[[ THE RECORDS, beginning ]]

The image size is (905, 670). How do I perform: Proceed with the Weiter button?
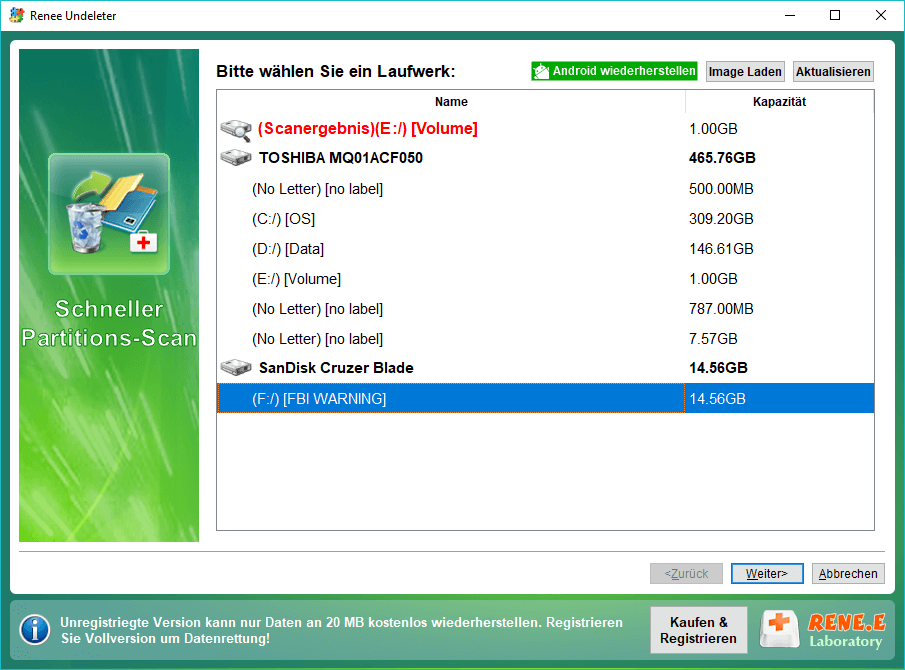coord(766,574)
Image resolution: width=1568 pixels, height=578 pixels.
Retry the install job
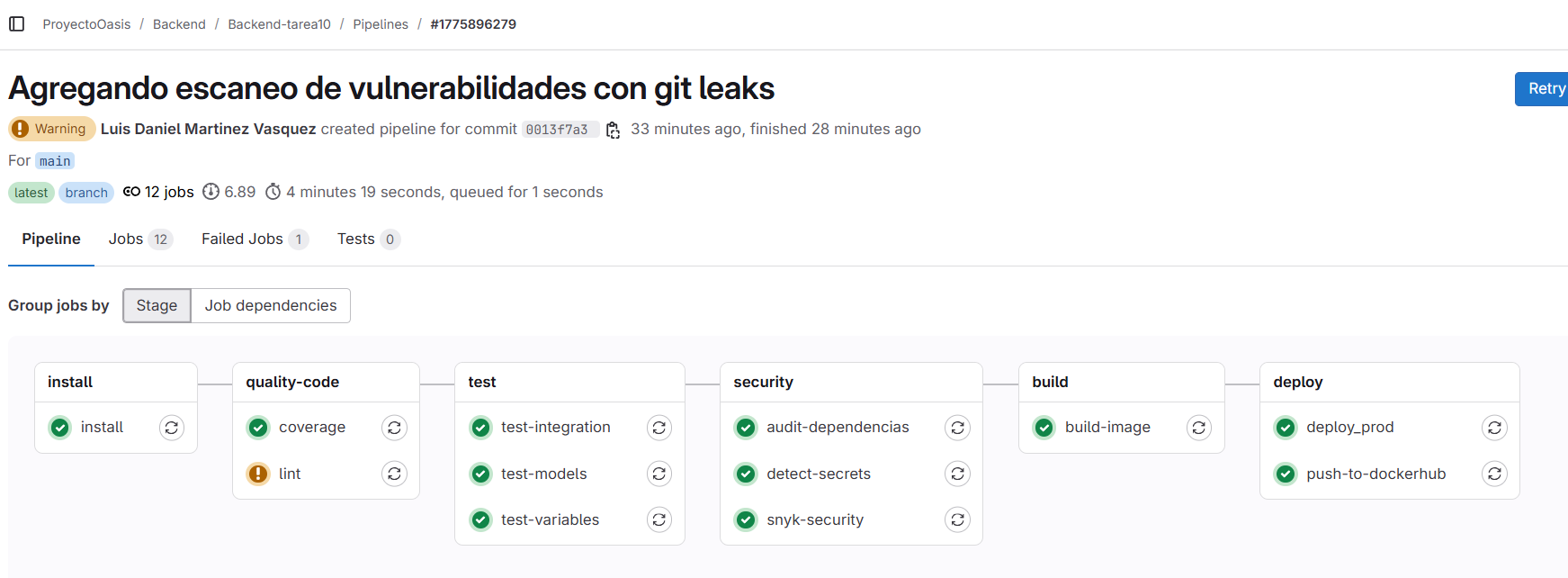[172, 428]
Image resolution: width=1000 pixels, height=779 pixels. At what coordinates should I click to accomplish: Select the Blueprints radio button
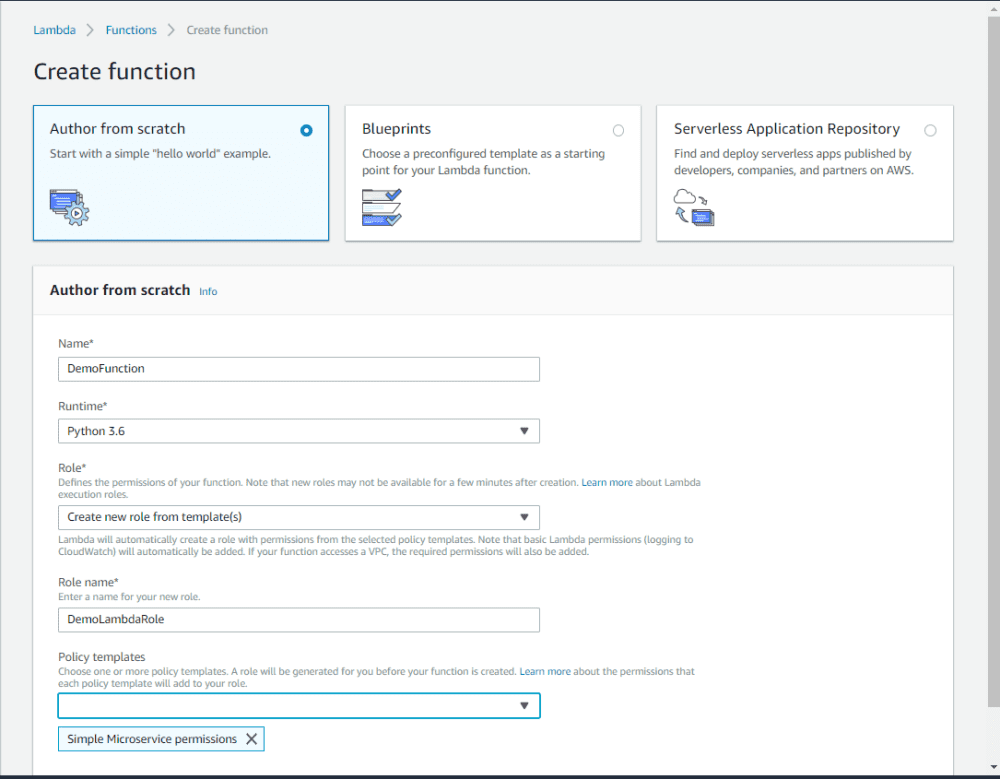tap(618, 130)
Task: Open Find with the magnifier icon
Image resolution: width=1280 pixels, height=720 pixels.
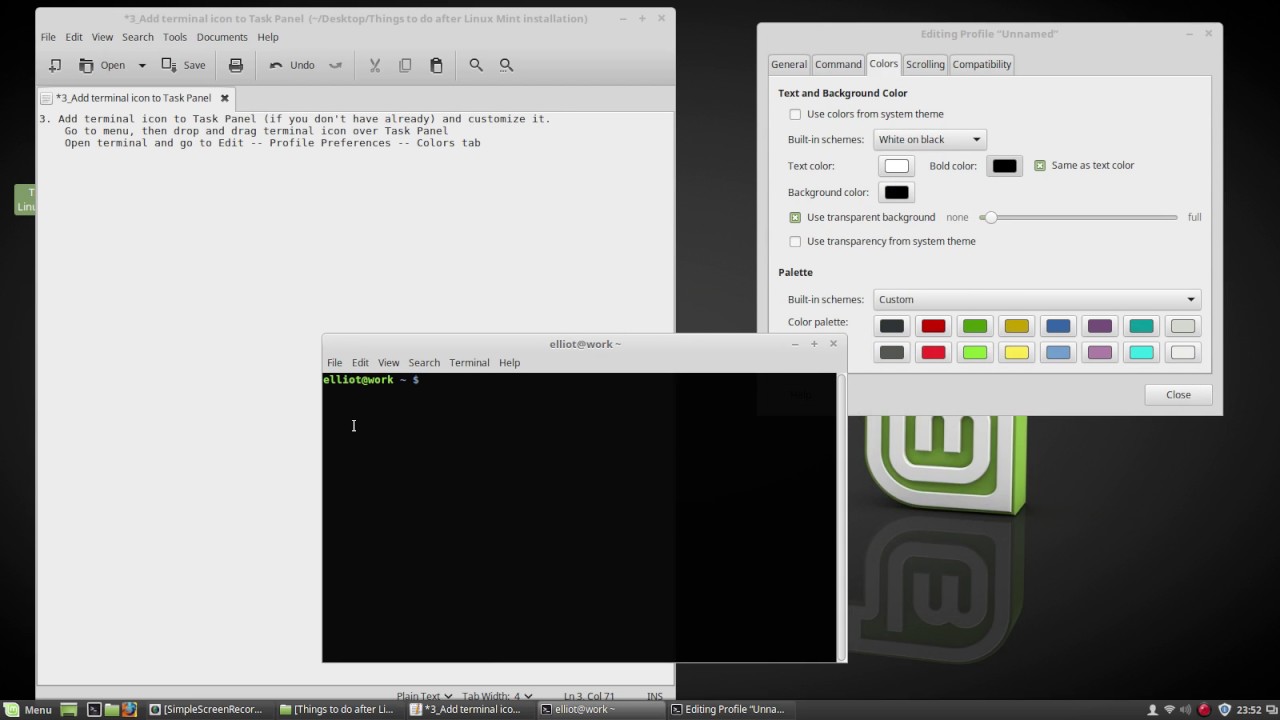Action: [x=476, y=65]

[[ THE RECORDS, end ]]

## TASK BRIEF
Nothing but the text is wanted: repeat the data above exactly, without its images.

## RESPONSE AREA
The image size is (905, 670). How do I perform: Proceed with the Weiter button?
coord(766,574)
Image resolution: width=1568 pixels, height=578 pixels.
Retry the install job
[172, 428]
Image resolution: width=1000 pixels, height=779 pixels. At what coordinates should I click to accomplish: Select the Blueprints radio button
tap(618, 130)
Task: Open Find with the magnifier icon
Image resolution: width=1280 pixels, height=720 pixels.
Action: [x=476, y=65]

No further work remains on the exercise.